** START **

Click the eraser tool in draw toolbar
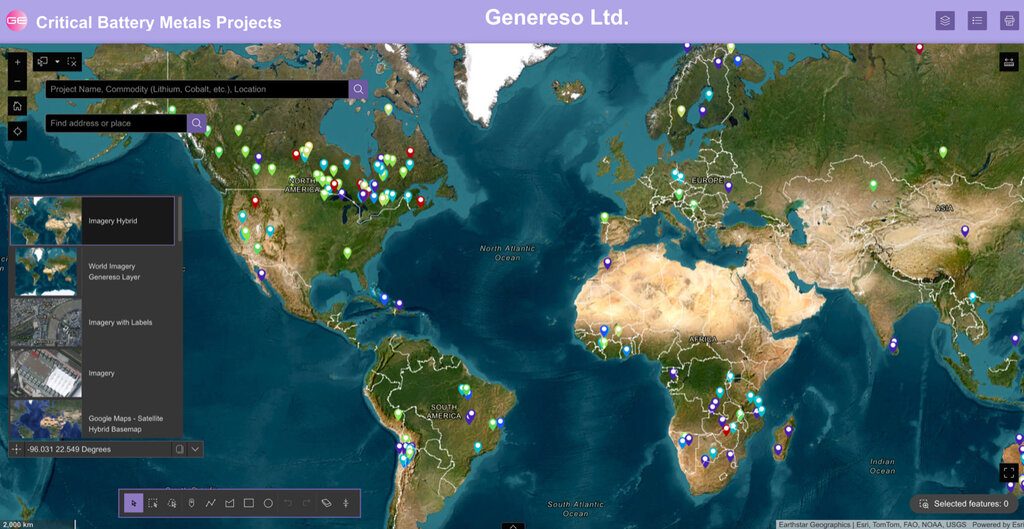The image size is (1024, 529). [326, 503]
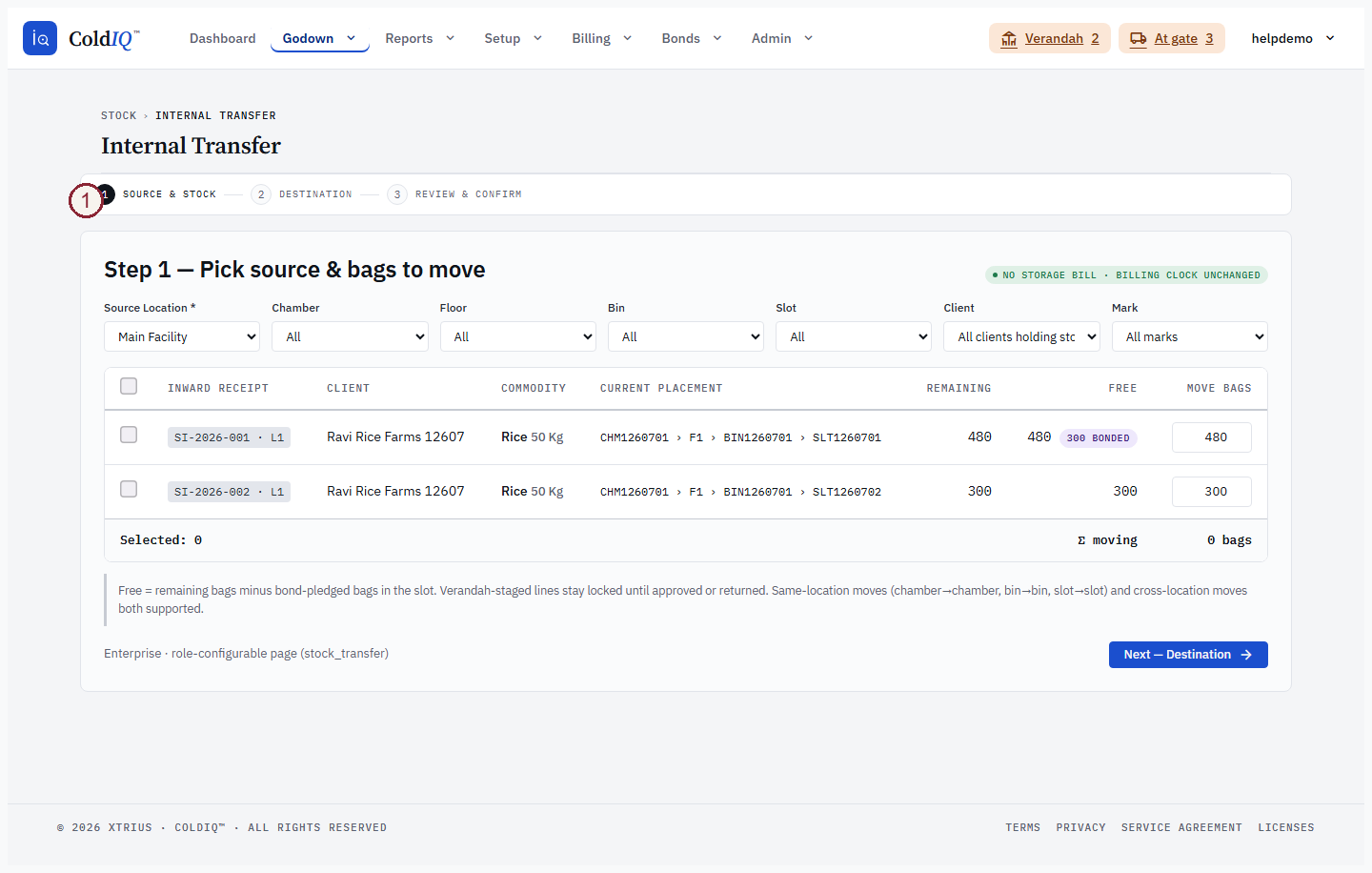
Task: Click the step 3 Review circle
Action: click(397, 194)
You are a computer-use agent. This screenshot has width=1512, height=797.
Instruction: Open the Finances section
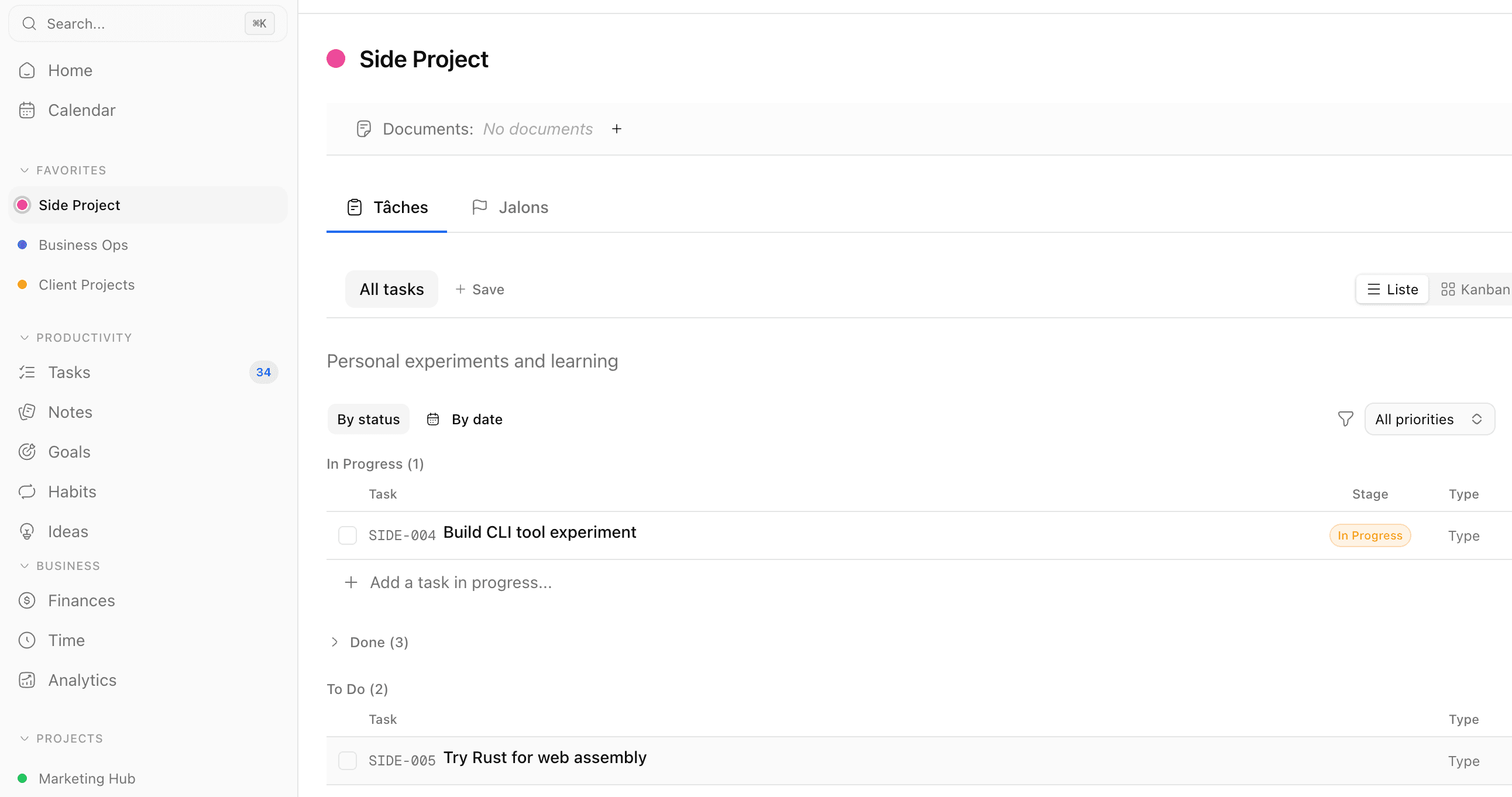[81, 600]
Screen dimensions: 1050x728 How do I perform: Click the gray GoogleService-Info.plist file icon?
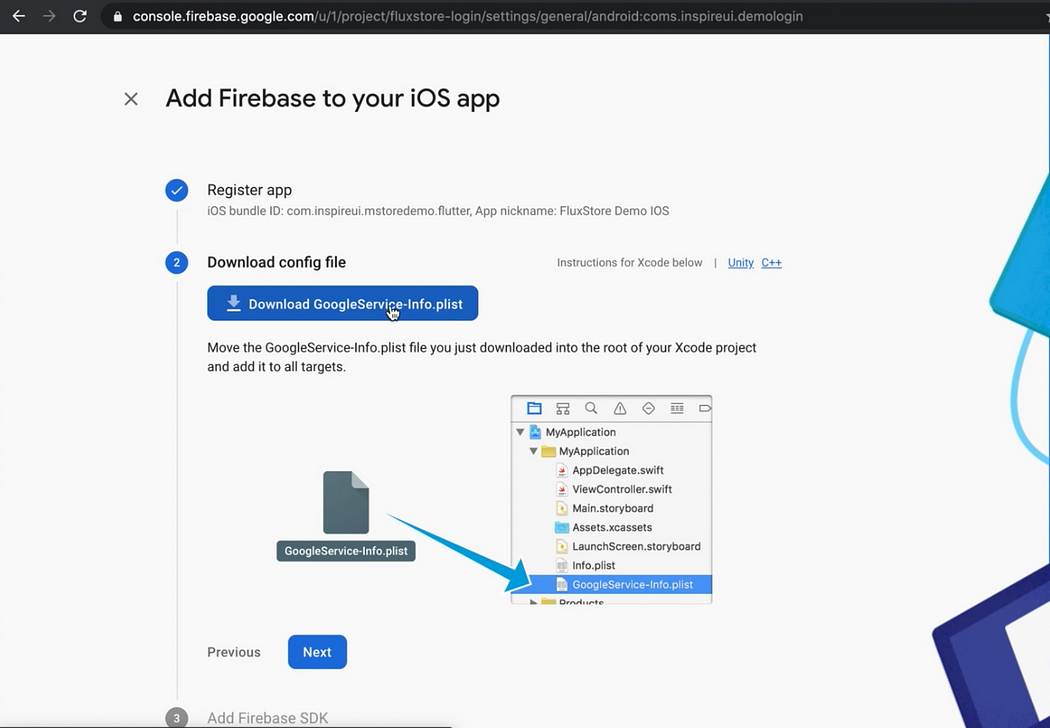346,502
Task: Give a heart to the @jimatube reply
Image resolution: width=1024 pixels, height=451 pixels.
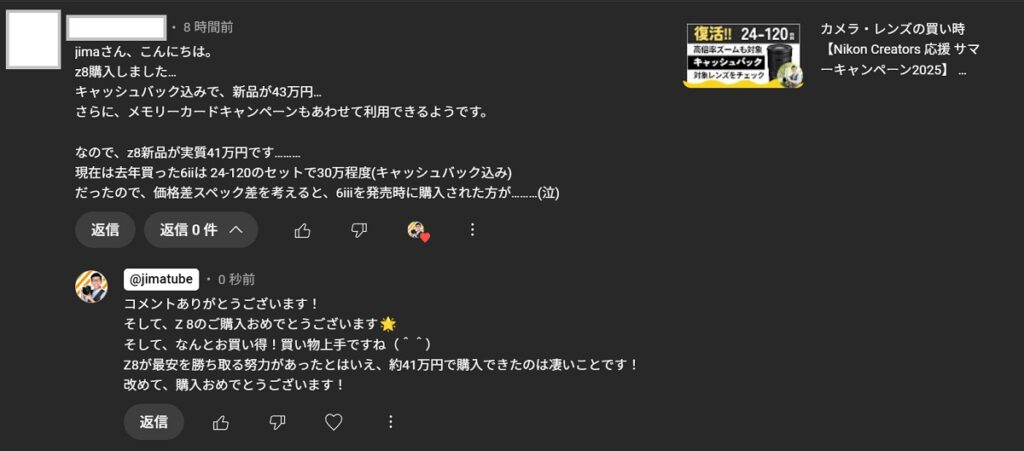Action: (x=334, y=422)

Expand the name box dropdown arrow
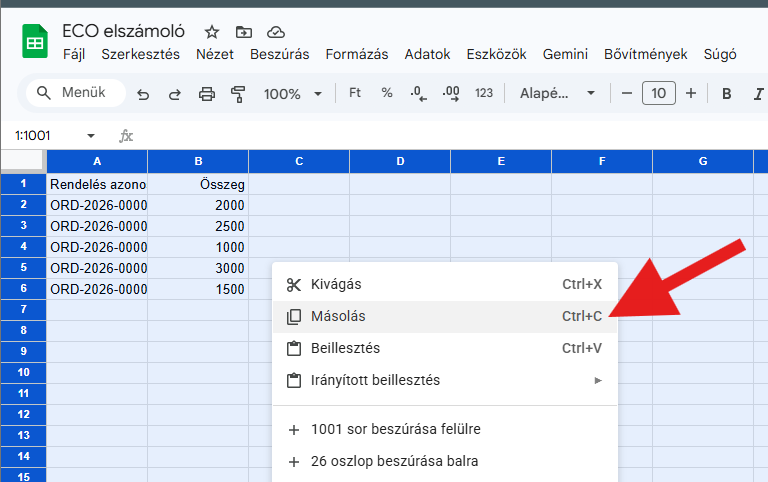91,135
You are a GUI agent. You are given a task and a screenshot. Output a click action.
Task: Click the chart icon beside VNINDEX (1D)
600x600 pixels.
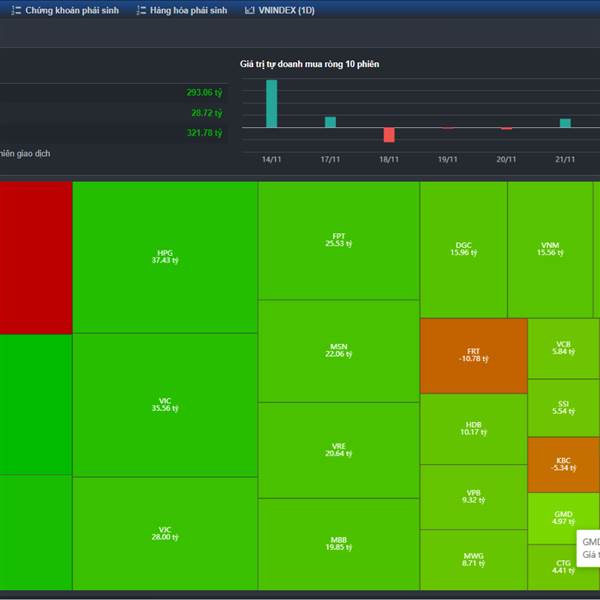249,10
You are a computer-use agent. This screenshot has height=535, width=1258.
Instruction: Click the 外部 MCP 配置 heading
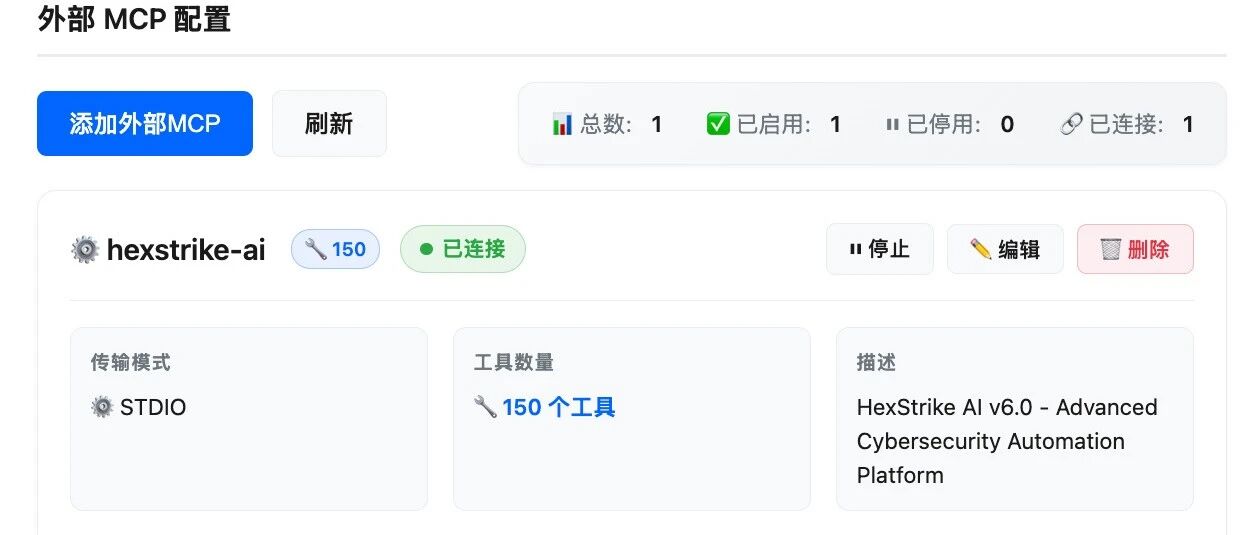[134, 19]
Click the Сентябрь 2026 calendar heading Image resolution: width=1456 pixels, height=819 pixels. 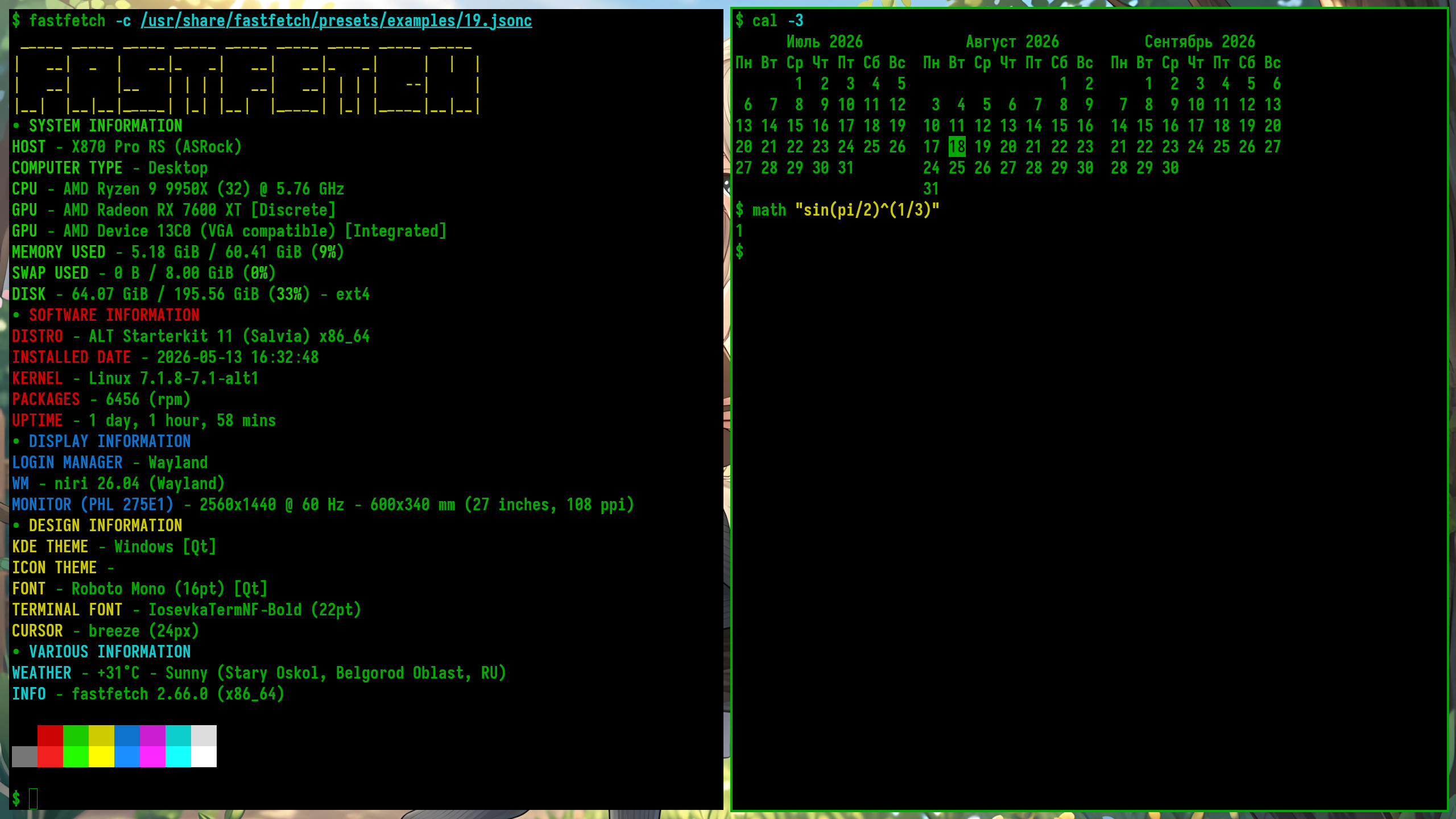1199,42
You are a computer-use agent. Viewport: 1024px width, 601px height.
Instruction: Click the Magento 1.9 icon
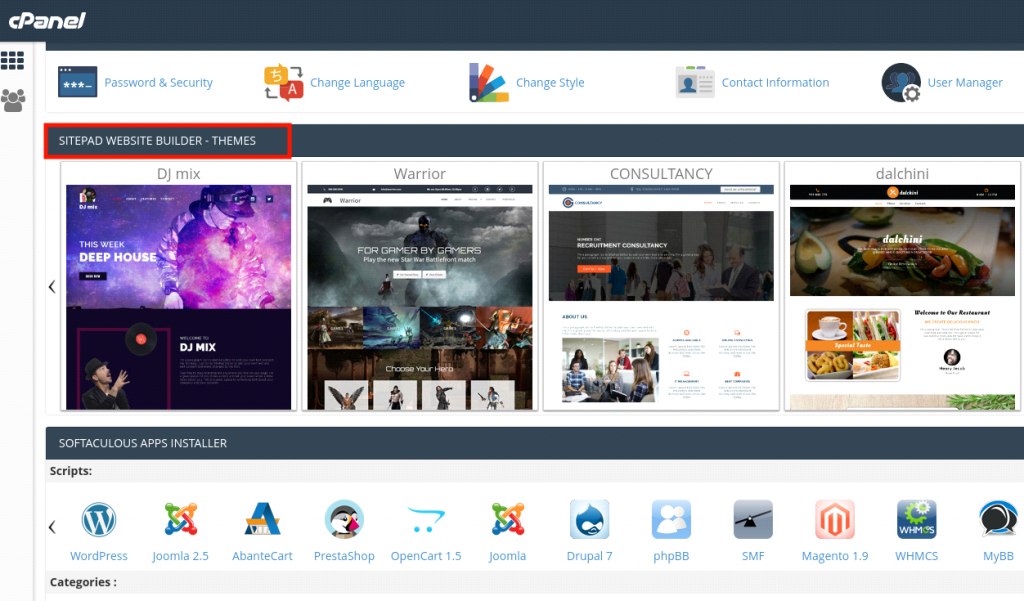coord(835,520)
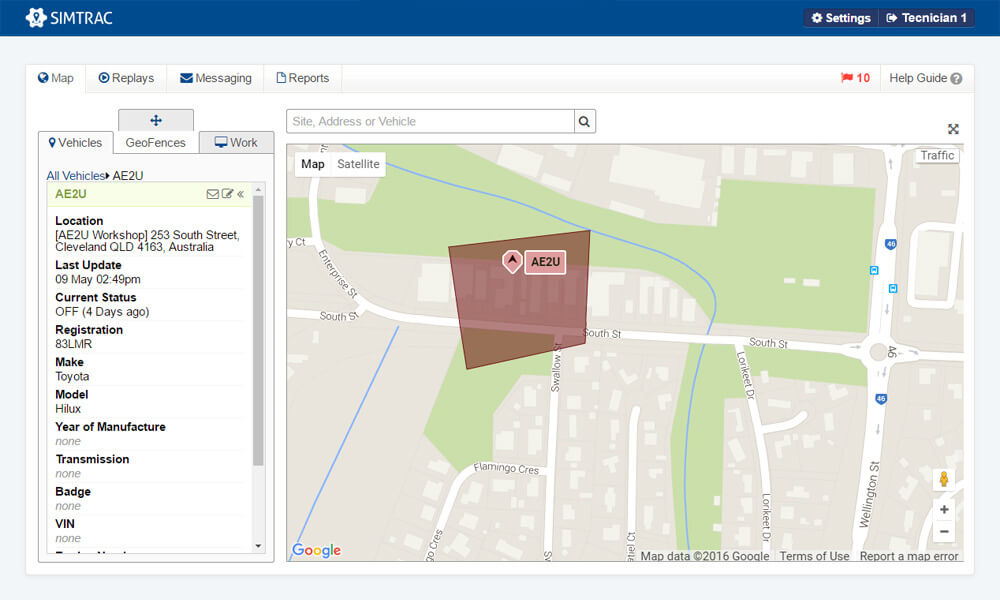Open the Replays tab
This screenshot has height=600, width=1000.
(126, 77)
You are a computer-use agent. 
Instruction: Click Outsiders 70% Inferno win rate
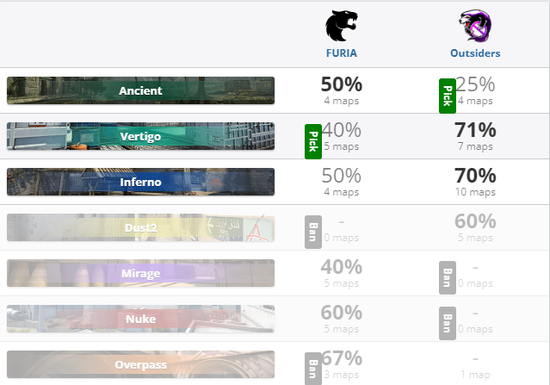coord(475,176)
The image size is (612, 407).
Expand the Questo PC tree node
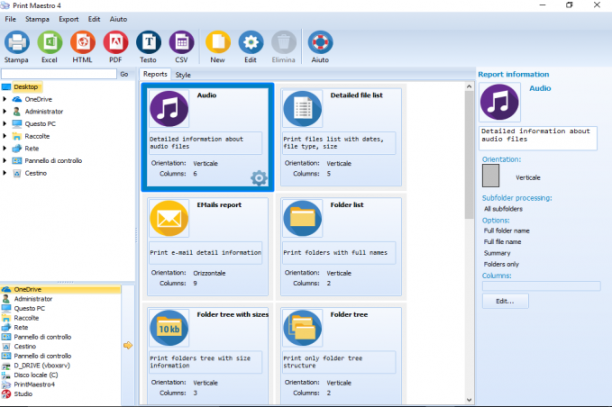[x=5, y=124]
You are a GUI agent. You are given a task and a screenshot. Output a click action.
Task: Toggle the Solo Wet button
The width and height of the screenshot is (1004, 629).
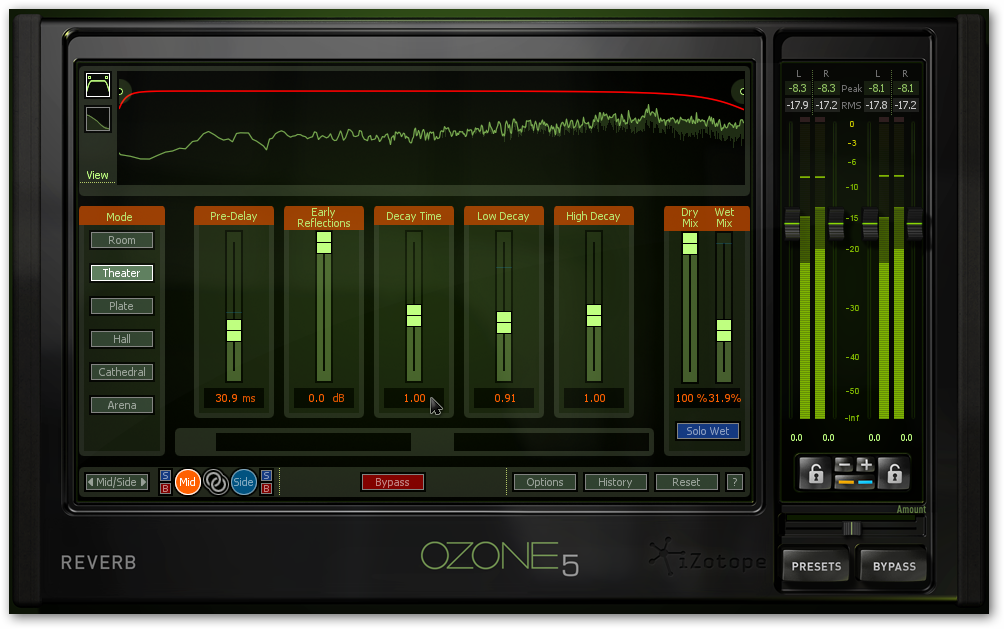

** END **

- Do this:
List every line of the items above that contains the string "computer", matching its case.

- Written reply:
You are a computer-use agent. This screenshot has width=1512, height=797.
You are a computer-use agent. This screenshot has height=535, width=1258.
You are a computer-use agent. Viewport: 1024px width, 601px height.
You are a computer-use agent. 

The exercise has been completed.